**REQUIRED ACTION:** Could you filter the material and copy every line where the word "computer" occurs?

**INFORMATION GIVEN:**
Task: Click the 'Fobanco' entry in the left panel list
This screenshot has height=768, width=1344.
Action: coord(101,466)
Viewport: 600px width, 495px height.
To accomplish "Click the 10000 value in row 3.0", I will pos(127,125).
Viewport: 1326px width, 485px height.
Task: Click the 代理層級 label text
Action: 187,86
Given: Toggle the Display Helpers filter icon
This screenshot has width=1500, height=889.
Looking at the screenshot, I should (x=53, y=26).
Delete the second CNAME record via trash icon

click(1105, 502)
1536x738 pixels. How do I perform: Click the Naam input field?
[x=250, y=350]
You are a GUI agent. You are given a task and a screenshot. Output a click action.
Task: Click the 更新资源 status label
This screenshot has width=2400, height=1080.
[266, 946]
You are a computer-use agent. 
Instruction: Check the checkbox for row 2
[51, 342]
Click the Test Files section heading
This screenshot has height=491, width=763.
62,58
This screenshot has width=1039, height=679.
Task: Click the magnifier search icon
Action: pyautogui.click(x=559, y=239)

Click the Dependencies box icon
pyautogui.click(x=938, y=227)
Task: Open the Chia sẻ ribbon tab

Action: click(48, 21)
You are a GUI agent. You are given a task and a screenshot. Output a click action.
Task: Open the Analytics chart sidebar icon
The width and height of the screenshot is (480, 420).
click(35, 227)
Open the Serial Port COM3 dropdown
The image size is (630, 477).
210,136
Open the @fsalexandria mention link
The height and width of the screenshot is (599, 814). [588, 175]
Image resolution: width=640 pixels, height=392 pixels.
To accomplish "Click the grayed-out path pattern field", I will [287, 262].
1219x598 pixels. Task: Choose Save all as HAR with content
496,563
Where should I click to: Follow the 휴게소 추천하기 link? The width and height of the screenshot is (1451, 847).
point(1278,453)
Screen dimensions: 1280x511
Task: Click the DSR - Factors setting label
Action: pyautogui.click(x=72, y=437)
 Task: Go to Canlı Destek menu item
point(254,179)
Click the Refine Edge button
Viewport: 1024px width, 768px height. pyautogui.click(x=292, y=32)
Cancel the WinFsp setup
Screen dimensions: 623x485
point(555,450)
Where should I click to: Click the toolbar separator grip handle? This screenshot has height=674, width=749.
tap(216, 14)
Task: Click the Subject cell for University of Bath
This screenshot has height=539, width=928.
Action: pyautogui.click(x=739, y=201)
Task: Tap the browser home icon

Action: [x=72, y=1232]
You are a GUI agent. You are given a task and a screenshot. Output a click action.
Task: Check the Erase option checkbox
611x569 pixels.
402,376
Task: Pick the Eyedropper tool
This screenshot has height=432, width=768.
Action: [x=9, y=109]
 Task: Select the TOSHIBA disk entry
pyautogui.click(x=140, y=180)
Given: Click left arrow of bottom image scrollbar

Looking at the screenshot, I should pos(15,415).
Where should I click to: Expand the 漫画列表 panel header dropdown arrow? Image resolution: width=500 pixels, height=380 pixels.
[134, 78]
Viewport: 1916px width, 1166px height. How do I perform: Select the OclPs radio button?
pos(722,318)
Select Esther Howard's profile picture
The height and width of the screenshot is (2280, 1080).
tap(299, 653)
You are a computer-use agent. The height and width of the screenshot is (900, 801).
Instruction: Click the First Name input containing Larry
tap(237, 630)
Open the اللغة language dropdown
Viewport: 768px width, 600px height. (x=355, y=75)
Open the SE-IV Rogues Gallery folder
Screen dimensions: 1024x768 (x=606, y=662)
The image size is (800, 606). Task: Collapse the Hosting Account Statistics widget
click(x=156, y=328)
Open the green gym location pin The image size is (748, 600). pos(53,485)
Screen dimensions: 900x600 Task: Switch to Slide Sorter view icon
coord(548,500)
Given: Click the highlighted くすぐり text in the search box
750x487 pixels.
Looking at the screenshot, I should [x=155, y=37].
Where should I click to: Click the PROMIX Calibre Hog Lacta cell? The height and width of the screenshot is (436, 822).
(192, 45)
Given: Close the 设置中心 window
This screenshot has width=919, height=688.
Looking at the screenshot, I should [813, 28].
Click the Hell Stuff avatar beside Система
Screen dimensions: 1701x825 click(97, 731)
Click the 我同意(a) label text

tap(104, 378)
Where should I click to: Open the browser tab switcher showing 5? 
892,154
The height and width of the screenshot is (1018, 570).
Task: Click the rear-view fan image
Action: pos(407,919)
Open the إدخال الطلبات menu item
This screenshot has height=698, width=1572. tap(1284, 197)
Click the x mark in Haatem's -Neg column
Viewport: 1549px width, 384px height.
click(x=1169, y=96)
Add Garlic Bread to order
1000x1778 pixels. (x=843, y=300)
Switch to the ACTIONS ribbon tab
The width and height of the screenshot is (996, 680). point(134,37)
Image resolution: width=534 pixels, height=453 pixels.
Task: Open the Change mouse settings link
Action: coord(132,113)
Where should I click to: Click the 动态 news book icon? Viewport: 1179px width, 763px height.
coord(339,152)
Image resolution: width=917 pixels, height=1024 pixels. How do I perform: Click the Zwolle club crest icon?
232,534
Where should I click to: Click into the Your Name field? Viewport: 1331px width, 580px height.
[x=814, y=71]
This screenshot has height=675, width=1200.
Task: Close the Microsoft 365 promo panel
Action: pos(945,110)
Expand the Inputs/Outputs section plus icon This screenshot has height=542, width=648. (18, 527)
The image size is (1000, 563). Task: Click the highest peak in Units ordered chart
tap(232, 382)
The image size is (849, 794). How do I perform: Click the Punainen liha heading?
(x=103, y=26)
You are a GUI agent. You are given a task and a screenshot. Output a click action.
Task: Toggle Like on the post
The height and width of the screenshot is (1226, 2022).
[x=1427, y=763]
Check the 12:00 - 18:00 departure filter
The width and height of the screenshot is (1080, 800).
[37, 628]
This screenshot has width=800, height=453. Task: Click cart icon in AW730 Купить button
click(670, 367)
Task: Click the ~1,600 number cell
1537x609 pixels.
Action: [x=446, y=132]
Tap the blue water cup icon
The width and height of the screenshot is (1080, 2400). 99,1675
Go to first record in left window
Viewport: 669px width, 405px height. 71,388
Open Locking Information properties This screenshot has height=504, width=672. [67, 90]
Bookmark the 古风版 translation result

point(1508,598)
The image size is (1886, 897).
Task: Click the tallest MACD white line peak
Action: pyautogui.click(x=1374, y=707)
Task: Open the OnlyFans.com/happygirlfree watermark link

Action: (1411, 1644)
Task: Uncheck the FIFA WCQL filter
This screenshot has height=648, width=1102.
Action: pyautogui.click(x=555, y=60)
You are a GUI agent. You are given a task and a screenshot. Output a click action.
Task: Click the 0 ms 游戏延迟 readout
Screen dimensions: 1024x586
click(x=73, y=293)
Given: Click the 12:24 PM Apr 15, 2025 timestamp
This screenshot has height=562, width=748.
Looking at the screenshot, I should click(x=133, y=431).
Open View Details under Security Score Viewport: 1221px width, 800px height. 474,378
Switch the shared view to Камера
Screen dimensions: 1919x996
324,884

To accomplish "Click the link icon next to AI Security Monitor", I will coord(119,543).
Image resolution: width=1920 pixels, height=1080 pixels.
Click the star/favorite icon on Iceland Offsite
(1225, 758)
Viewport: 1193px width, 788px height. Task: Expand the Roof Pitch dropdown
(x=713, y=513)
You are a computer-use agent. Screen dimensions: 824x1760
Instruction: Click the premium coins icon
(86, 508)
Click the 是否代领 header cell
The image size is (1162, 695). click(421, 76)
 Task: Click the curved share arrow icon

**SOLUTION FOR THIS TASK:**
You are a computer-use agent. 
You are a computer-use agent. The height and width of the screenshot is (900, 801).
You are a computer-use agent. Screen dimensions: 824x1760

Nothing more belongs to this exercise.